Entries supplied
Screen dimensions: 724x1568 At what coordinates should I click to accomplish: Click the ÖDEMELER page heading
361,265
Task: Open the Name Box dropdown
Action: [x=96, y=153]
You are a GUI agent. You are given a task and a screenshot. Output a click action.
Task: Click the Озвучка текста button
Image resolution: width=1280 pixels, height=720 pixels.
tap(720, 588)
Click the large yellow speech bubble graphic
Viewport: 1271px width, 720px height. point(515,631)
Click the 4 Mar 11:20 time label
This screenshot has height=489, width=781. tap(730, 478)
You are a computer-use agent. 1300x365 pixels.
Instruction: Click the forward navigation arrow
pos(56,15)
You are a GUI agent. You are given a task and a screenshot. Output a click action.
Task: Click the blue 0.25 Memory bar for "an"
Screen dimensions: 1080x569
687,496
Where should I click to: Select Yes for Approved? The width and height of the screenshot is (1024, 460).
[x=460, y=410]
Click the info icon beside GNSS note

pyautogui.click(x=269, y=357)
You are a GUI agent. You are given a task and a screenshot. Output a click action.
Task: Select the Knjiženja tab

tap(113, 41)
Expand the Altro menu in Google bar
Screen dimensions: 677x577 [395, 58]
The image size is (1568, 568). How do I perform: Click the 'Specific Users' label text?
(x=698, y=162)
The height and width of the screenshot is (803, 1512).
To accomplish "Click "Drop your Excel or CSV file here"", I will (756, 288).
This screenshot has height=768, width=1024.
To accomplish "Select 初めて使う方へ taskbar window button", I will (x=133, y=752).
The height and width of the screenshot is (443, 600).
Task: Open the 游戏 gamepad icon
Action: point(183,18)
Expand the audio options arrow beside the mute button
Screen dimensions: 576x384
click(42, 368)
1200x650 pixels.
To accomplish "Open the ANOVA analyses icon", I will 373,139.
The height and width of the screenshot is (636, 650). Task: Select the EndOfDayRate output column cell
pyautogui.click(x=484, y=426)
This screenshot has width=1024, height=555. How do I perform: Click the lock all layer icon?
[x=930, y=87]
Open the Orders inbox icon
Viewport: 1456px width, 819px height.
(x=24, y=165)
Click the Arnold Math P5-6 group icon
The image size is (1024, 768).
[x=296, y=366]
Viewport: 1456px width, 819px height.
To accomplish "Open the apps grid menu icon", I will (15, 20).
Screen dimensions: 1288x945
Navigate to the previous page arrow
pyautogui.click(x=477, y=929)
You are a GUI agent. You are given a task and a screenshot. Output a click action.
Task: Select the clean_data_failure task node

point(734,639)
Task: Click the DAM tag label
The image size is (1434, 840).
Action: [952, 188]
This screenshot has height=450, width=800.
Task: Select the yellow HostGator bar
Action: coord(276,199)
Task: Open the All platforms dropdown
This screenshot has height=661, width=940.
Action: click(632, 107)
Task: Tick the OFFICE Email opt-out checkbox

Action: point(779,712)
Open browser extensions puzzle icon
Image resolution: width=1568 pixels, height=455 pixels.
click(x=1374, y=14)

Exercise
Write out every entry again, keeping each line exactly the same.

Solution
Screen dimensions: 724x1568 At what coordinates should I click to accomplish: Click the ÖDEMELER page heading
361,265
Task: Open the Name Box dropdown
Action: [x=96, y=153]
You are a GUI agent. You are given a task and a screenshot. Output a click action.
Task: Click the Озвучка текста button
Image resolution: width=1280 pixels, height=720 pixels.
tap(720, 588)
Click the large yellow speech bubble graphic
Viewport: 1271px width, 720px height. point(515,631)
Click the 4 Mar 11:20 time label
This screenshot has height=489, width=781. tap(730, 478)
You are a computer-use agent. 1300x365 pixels.
Instruction: Click the forward navigation arrow
pos(56,15)
You are a GUI agent. You are given a task and a screenshot. Output a click action.
Task: Click the blue 0.25 Memory bar for "an"
Screen dimensions: 1080x569
687,496
Where should I click to: Select Yes for Approved? The width and height of the screenshot is (1024, 460).
[x=460, y=410]
Click the info icon beside GNSS note

pyautogui.click(x=269, y=357)
You are a GUI agent. You are given a task and a screenshot. Output a click action.
Task: Select the Knjiženja tab

tap(113, 41)
Expand the Altro menu in Google bar
Screen dimensions: 677x577 [395, 58]
The image size is (1568, 568). How do I perform: Click the 'Specific Users' label text?
(x=698, y=162)
The height and width of the screenshot is (803, 1512).
To accomplish "Click "Drop your Excel or CSV file here"", I will (756, 288).
This screenshot has height=768, width=1024.
To accomplish "Select 初めて使う方へ taskbar window button", I will (x=133, y=752).
The height and width of the screenshot is (443, 600).
Task: Open the 游戏 gamepad icon
Action: point(183,18)
Expand the audio options arrow beside the mute button
Screen dimensions: 576x384
click(42, 368)
1200x650 pixels.
To accomplish "Open the ANOVA analyses icon", I will 373,139.
The height and width of the screenshot is (636, 650). Task: Select the EndOfDayRate output column cell
pyautogui.click(x=484, y=426)
This screenshot has width=1024, height=555. How do I perform: Click the lock all layer icon?
[x=930, y=87]
Open the Orders inbox icon
Viewport: 1456px width, 819px height.
(x=24, y=165)
Click the Arnold Math P5-6 group icon
The image size is (1024, 768).
[x=296, y=366]
Viewport: 1456px width, 819px height.
To accomplish "Open the apps grid menu icon", I will (15, 20).
Screen dimensions: 1288x945
Navigate to the previous page arrow
pyautogui.click(x=477, y=929)
You are a GUI agent. You are given a task and a screenshot. Output a click action.
Task: Select the clean_data_failure task node

point(734,639)
Task: Click the DAM tag label
The image size is (1434, 840).
Action: [952, 188]
This screenshot has height=450, width=800.
Task: Select the yellow HostGator bar
Action: coord(276,199)
Task: Open the All platforms dropdown
This screenshot has height=661, width=940.
Action: click(632, 107)
Task: Tick the OFFICE Email opt-out checkbox

Action: point(779,712)
Open browser extensions puzzle icon
Image resolution: width=1568 pixels, height=455 pixels.
click(x=1374, y=14)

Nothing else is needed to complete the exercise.